* Records to process:
>> Begin

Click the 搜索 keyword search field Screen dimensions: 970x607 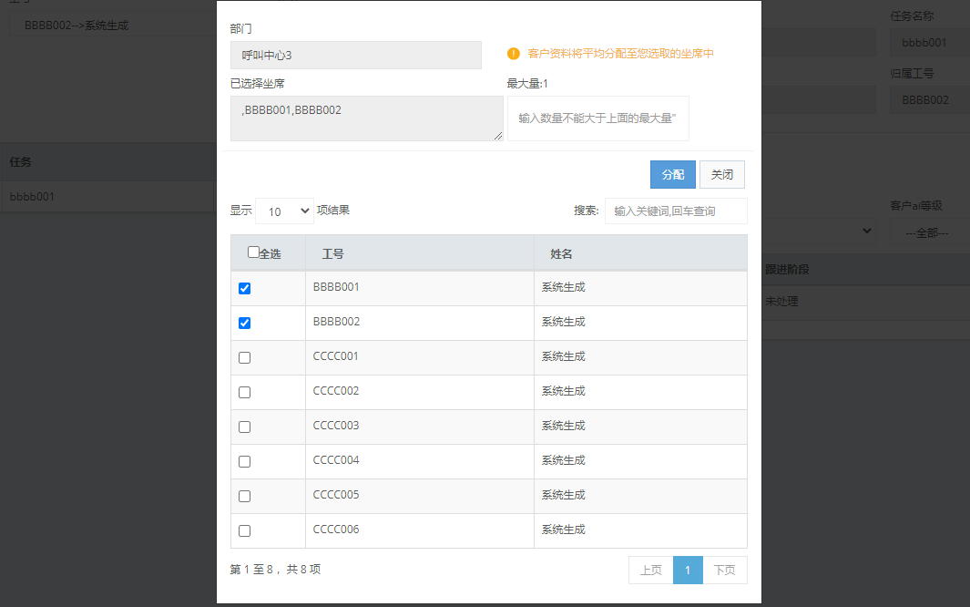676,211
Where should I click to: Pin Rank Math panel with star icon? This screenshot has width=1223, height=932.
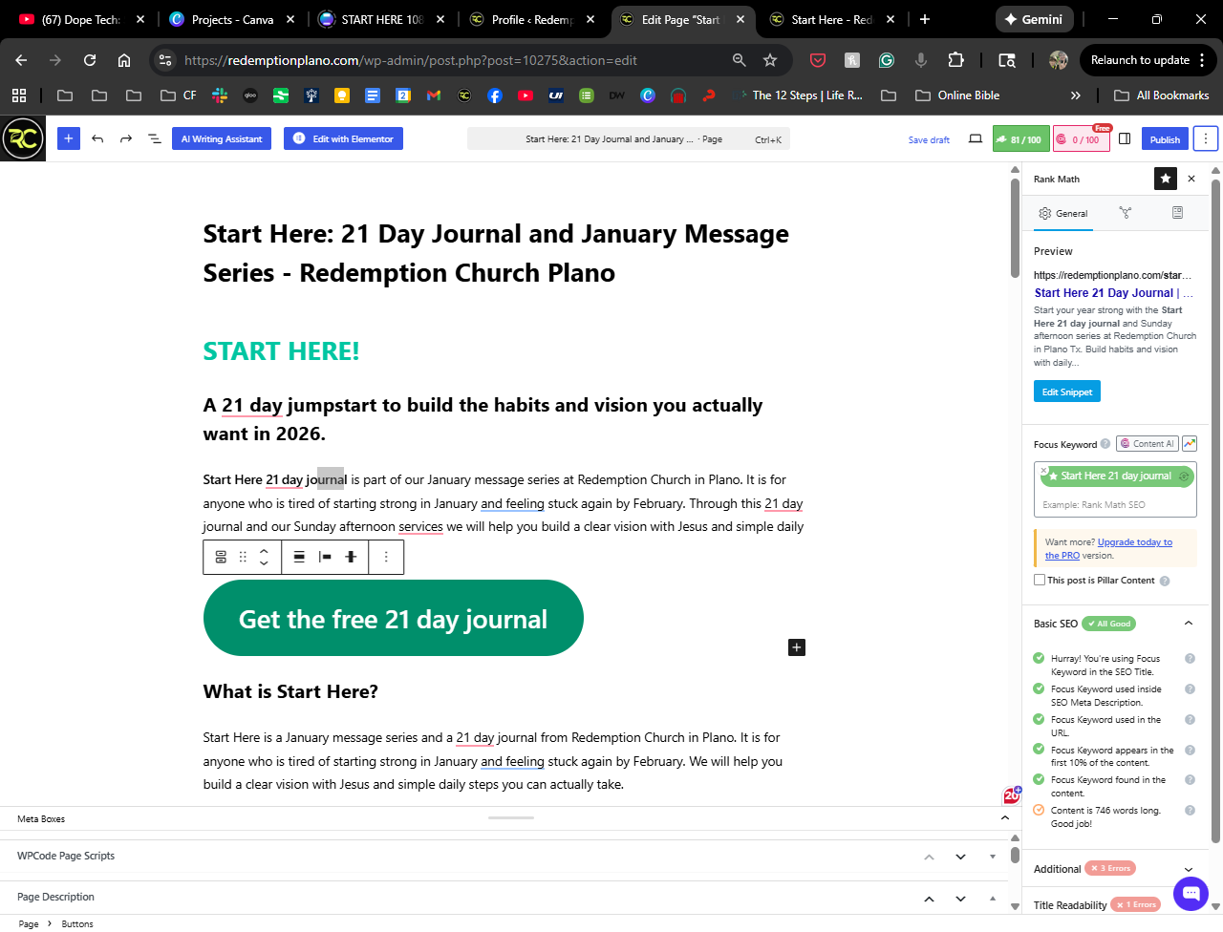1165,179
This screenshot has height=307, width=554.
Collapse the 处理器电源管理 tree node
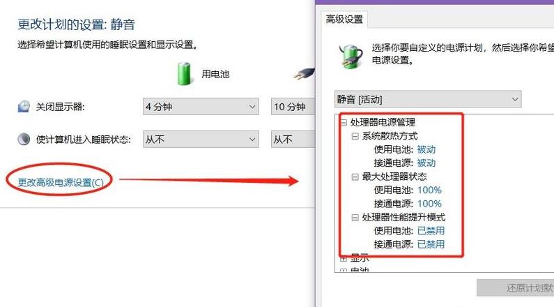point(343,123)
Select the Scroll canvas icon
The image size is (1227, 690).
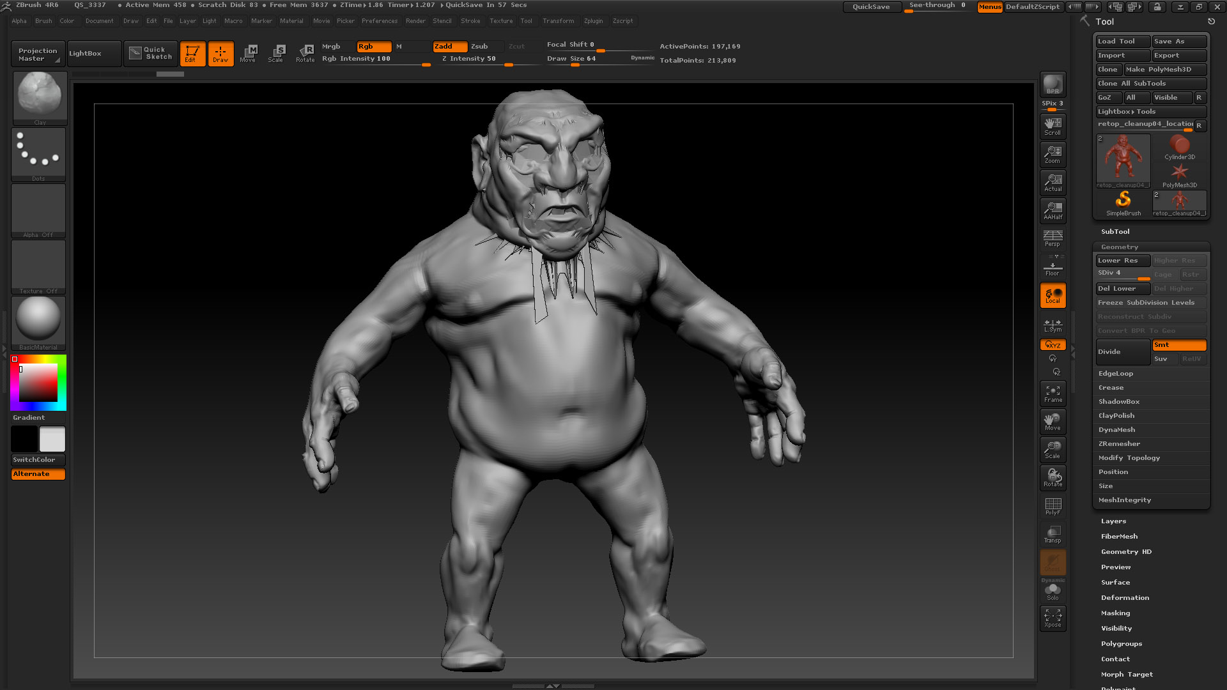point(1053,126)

>> End

Count the lines of the data above that contain the string "height", with case counting. Reply with the number alone.

* Worked answer:
2